NVIDIA Releases Cosmos-Reason1: A Suite of AI Models Advancing Physical Common Sense and Embodied Reasoning in Real-World Environments

AI has advanced in language processing, mathematics, and code generation, but extending these capabilities to physical environments remains challenging. Physical AI seeks to close this gap by developing systems that perceive, understand, and act in dynamic, real-world settings. Unlike conventional AI that processes text or symbols, Physical AI engages with sensory inputs, especially video, and generates responses grounded in real-world physics. These systems are designed for navigation, manipulation, and interaction, relying on common-sense reasoning and an embodied understanding of space, time, and physical laws. Applications span robotics, autonomous vehicles, and human-machine collaboration, where adaptability to real-time perception is crucial.
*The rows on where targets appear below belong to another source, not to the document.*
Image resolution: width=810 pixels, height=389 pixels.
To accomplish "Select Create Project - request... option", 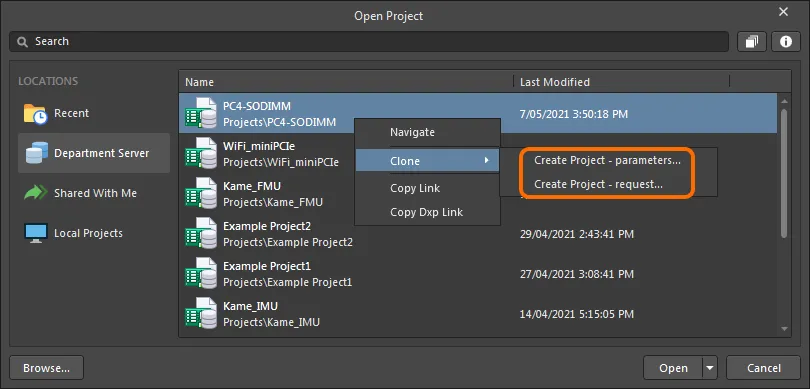I will [598, 184].
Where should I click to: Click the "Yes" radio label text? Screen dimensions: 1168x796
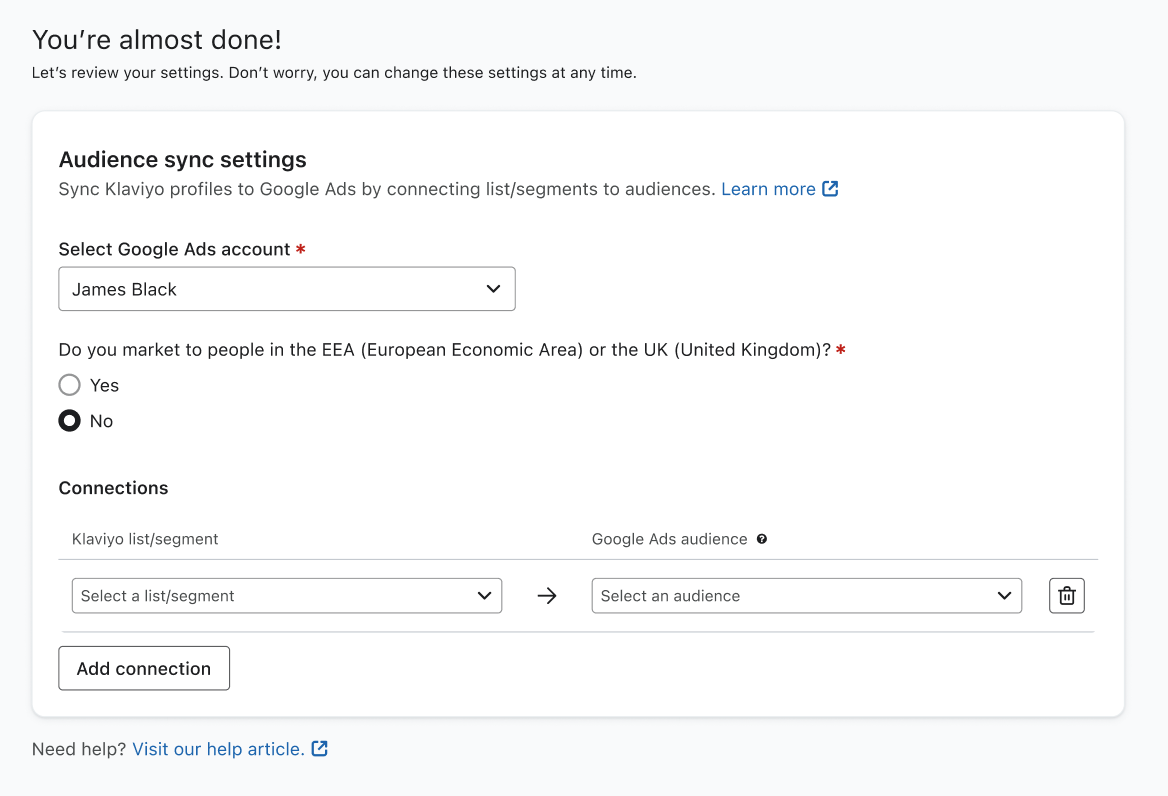click(x=104, y=385)
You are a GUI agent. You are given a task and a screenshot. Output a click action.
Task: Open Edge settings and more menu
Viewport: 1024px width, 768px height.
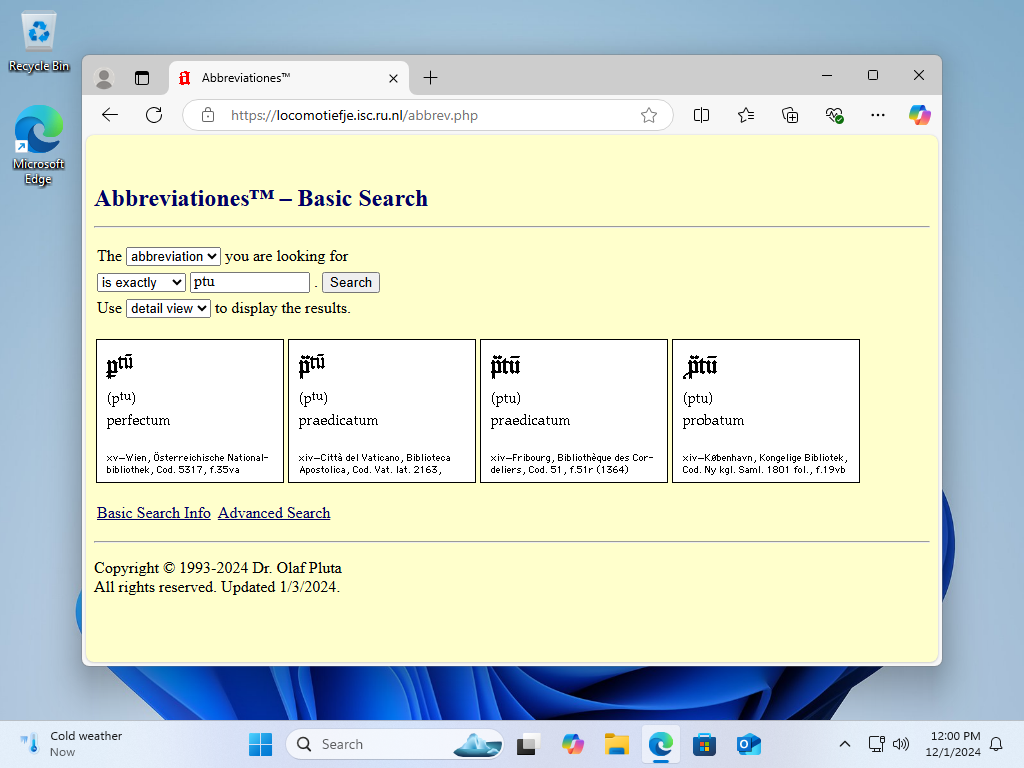tap(878, 115)
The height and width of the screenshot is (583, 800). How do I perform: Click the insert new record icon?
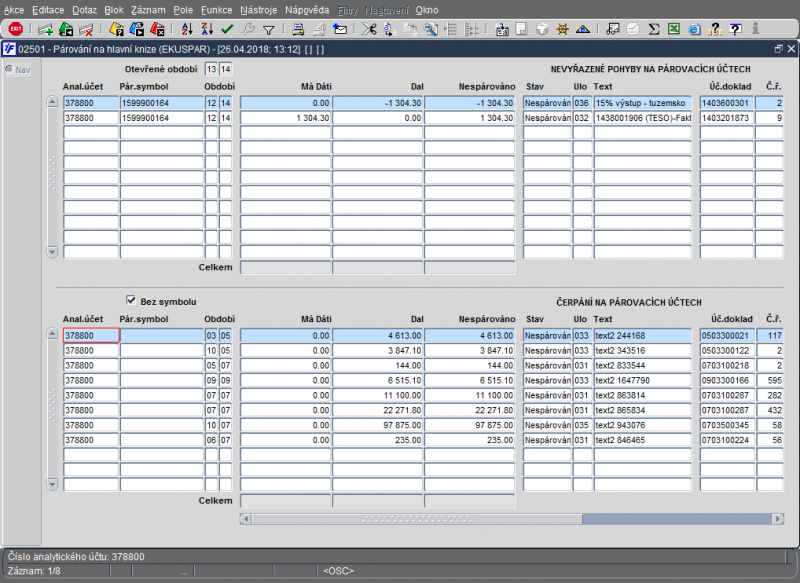click(x=45, y=29)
The current AI models’ weak connection to real-world physics is a major limitation. While they perform well on abstract tasks, they often fail to predict physical consequences or respond appropriately to sensory data. Concepts like gravity or spatial relationships are not intuitively understood, making them unreliable for embodied tasks. Training directly in the physical world is costly and risky, which hampers development and iteration. This lack of physical grounding and embodied understanding is a significant barrier to deploying AI effectively in real-world applications.

Previously, tools for physical reasoning in AI were fragmented. Vision-language models linked visual and textual data but lacked depth in reasoning. Rule-based systems were rigid and failed in novel scenarios. Simulations and synthetic data often miss the nuances of real-world physics. Critically, there was no standardized framework to define or evaluate physical common sense or embodied reasoning. Inconsistent methodologies and benchmarks made progress difficult to quantify. Reinforcement learning approaches lacked task-specific reward structures, leading to models that struggled with cause-and-effect reasoning and physical feasibility.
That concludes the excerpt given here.